If you are planning a trip outside of Canada in the near future, please consult your doctor.  There are certain vaccinations (e.g. yellow fever) that you may be required to have, depending on where you are going, and other vaccinations (e.g. hepatitis, enterotoxic E. coli) that may be advised.  A visit to a travel clinic that is licensed to administer certain vaccines, with their certification, may be needed.  Also, consideration should be given to malaria prophylaxis, mosquito bite/ sun/ STD protection.  Please give yourself plenty of time too, because some immunizations may require several doses, starting months before you leave.  By the way, you may believe that you may be OK because you are going “home” (although your last trip back was many years ago) and will be staying with relatives.  Living with the locals and eating their food may INCREASE your chances of catching something, and your previous immunity may have waned a long time ago!  And your kids were born here in Canada, and have never been exposed to what you grew up with!

Diabetes  (Fall 2002)

Everyone is familiar with the disease called "diabetes", but few understand the enormous effect it has on many  different systems of the body.  The general understanding is that there is "too much sugar in the system", but now much is known about the basic malfunction(s) that occur in this all-too-common affliction, and how it does affect many parts of the body.

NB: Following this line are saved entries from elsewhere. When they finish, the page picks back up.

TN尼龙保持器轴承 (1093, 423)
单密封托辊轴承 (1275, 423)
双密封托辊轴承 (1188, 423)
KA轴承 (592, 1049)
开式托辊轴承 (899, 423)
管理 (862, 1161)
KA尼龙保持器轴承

Research (much of which has been done in Canada) has shed light on the role of "insulin sensitivity" in diabetes.  It appears that most diabetics (so-called type II) suffer from a lack of insulin sensitivity, not a lack of insulin itself.  In fact, these people have more than the usual amount of insulin circulating.  For some reason, their muscles are not able to use this insulin to metabolize the sugar (glucose) that is in the bloodstream, and the end result is an increased amount of both sugar and insulin circulating.  This, over a long period of time (years), is believed to lead to many detrimental effects to the heart, kidneys, blood vessels, eyes, nerves, skin, brain and immune system.  The major manifestations of this are heart attacks, strokes, kidney failure, gangrene, blindness and infections.

Treatment of diabetes has aimed at control of circulating sugar, and there are many medications that do that.  Newer drugs however are attempting to correct this lack of insulin sensitivity, and hopefully will have more of a direct effect on the underlying basis of this disease.

One of the basic cornerstones of diabetes management has always been proper diet and attainment of a healthy body weight, and it appears that being overweight has a major role on whether someone will develop diabetes (especially someone with a family history), and how easily it will be controlled.  It appears that obesity has a major effect on insulin sensitivity.

In any family practice, diabetes ranks as one of the most significant chronic illnesses seen.  Careful regular monitoring is important, because of its long-term nature, and because of its far-reaching pervasive complications.  It has become clear that the better the blood sugar control (over the long term), the better chance you have of avoiding complications (heart attack, blindness, going on kidney dialysis, etc.).  Equally important is the role of the patient himself in the role of self-monitoring and instituting lifestyle changes.